En juin prochain, Lausanne pourra enfin révéler au public son quartier des musées, avec les trois institutions piliers de ce projet : le musée cantonal des Beaux-Arts (MCBA), le musée de Design et d’Arts appliqués contemporains (Mudac) et le musée de l’Élysée, consacré à la photographie, définitivement installés dans leurs nouveaux murs.

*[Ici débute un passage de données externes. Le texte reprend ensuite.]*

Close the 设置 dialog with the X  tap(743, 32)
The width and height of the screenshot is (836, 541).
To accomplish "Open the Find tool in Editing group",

Un projet qui aura nécessité treize ans d’études, de votation, d’appels à concours, de constructions, de déménagements… « pour rassembler en un seul lieu trois institutions phares parmi les 22 musées que compte Lausanne et leur donner toute la place que requièrent leurs collections », souligne Patrick Gyger, le directeur de Plateforme 10, le nom donné à cette nouvelle entité artistique, qui se déploie sur un site de 25 000 m2. Initialement propriété des chemins de fer, ce territoire situé au cœur de la ville, à deux pas de la gare, était à vrai dire méconnu des citadins. Il s’ouvre aujourd’hui en générant également une vaste esplanade qui profitera à la fois aux musées et à plusieurs entreprises culturelles déployées sous les arcades, au nord du périmètre, et où le public pourra vaquer à loisir, comme dans un parc public.
L’art comme attraction
Un premier bâtiment abritant le MCBA, conçu par l’agence italo-espagnole Estudio Barozzi Veiga, a donné en 2019 un avant-goût de ce nouveau quartier, soit deux ans avant l’édification de celui de l’agence Aires Mateus, qui accueille à la fois le Mudac et l’Élysée. « Nous avons pris le parti de ne proposer qu’un seul bâtiment où chaque institution trouve naturellement sa place. On ne se rend pas compte, mais ce bâtiment, avec ses deux niveaux de sous-sol, est une fois et demie plus grand que celui du MCBA », précisait Manuel Aires Mateus lors de la livraison de l’édifice en novembre. Un projet a priori très simple dans sa perception depuis l’extérieur (un cube ceinturé d’une ligne vitrée), mais qui relève de la prouesse technique avec seulement trois points d’appui soigneusement dissimulés des regards et qui soutiennent le premier étage du complexe.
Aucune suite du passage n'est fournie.